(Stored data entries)
■ ■ ■ ■ ■

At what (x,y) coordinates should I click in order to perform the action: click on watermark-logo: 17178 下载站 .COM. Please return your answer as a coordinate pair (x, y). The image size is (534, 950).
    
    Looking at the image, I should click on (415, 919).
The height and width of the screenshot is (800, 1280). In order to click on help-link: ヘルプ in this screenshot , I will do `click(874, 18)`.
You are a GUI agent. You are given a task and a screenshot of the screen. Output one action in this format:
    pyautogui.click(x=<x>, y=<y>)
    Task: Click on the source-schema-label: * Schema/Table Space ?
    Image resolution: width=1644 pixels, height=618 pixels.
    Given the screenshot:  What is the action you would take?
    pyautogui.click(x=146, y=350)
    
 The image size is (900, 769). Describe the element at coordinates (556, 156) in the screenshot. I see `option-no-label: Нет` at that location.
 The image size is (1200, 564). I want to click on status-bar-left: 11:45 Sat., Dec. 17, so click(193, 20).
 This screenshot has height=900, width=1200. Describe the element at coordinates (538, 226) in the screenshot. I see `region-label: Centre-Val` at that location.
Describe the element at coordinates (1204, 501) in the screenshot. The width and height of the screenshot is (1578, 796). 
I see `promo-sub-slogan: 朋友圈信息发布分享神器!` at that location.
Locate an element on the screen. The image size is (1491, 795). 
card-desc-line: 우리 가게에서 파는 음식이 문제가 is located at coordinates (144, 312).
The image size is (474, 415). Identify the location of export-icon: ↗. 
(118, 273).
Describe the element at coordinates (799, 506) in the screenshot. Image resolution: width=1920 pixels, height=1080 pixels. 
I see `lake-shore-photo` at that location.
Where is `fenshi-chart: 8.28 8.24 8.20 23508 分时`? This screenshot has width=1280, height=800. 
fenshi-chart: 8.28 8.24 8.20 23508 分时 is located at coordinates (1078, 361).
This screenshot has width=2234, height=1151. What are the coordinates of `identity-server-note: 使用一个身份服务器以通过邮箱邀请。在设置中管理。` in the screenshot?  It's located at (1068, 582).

■ ■ ■ ■ ■

■ **TASK BRIEF**:
Copy out, word for word, everything from the line containing "Describe the element at coordinates (1204, 501)" down through the last of the rows, with both ends included.

■ **ANSWER TO THE PROBLEM**:
Describe the element at coordinates (1204, 501) in the screenshot. The width and height of the screenshot is (1578, 796). 
I see `promo-sub-slogan: 朋友圈信息发布分享神器!` at that location.
Locate an element on the screen. The image size is (1491, 795). 
card-desc-line: 우리 가게에서 파는 음식이 문제가 is located at coordinates (144, 312).
The image size is (474, 415). Identify the location of export-icon: ↗. 
(118, 273).
Describe the element at coordinates (799, 506) in the screenshot. Image resolution: width=1920 pixels, height=1080 pixels. 
I see `lake-shore-photo` at that location.
Where is `fenshi-chart: 8.28 8.24 8.20 23508 分时`? This screenshot has width=1280, height=800. 
fenshi-chart: 8.28 8.24 8.20 23508 分时 is located at coordinates (1078, 361).
This screenshot has width=2234, height=1151. What are the coordinates of `identity-server-note: 使用一个身份服务器以通过邮箱邀请。在设置中管理。` in the screenshot?  It's located at (1068, 582).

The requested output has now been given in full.